Friska membawa Arin masuk, sementara Arin menangis tersedu-sedu.
Rafa menegakkan tubuhnya kembali, ia harus menghadapi Malik. "Saya mencintai putri anda, saya hanya meminta restu kepada Anda".
"Saya tidak akan merestui hubungan kalian. Saya tidak akan membiarkan anak-anak saya bersama kamu. Walau kamu mengemis sekalipun".
"Dimana letak malu kamu, kamu memang benar-benar laki-laki bajingan, tidak tahu malu. Sudah cukup kamu mempermainkan anak sulung saya, dan sekarang kamu mempermainkan adiknya lagi".
"Saya sangat mencintai putri anda, dan saya tidak akan mempermainkannya".
"Pergi kamu dari hadapan saya".
"Saya tidak akan pergi, sebelum anda merestui hubungan saya" ucap Rafa.
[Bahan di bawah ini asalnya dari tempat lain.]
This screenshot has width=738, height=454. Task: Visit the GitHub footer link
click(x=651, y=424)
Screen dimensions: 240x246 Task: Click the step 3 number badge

"Kamu tidak tahu diri, saya tidak akan merestui hubungan kamu".
Rafa menarik nafas, ya keluarga senjaya memang sangat keras. Rafa akui itu, Rafa menatap iris mata itu kembali. Ia harus mendapatkan Arin bagaimanapun caranya. Ia tidak ingin kalah begitu saja, walau sekeras apapun orang tua Arin menolak kehadirannya.
"Arin telah mengandung anak saya".
Kata-kata itu meluncur begitu saja, inilah satu-satunya cara agar ia tetap bersama Arin. Licik memang, tapi inilah alternatif terbaik untuk mendapatkan Arin.
Malik menggeram, wajahnya memerah. Lalu satu tinjuan lagi mendarat di pipi kanan Rafa. Rafa sama sekali tidak melawan, Rafa tahu sekarang ia menang. Ia yakin setelah ini, mau tidak mau, Malik merestui hubungannya.
"Berani sekali kamu, menyentuh anak saya".
"Karena saya mencintai putri anda, dan ditubuh Arin ada anak saya, darah daging saya. Saya hanya minta restu menikahi Arin".
Malik masih menatapnya penuh kebencian. Malik lalu masuk, dan melangkahkan kakinya menuju pintu apartemen, tanpa memperdulikan Rafa.
Pintu itu tertutup, Rafa merasakan sakit dipipi dan bibirnya. Rafa mengusap bibirnya yang sedikit berdarah. Bibir Rafa terangkat, ia lalu memutar tubuhnya, dan langkahnya terhenti ia menatap Daniel berada tidak jauh dari hadapannya. Daniel mendekatinya,
"Sepertinya sakit sekali" ucap Daniel. Ia menatap Rafa penuh prihatin, wajahnya babak belur.
"Sakitnya tidak seberapa, dari pada tidak mendapatkan kekasih saya" ucap Rafa lalu melangkahkan kakinya.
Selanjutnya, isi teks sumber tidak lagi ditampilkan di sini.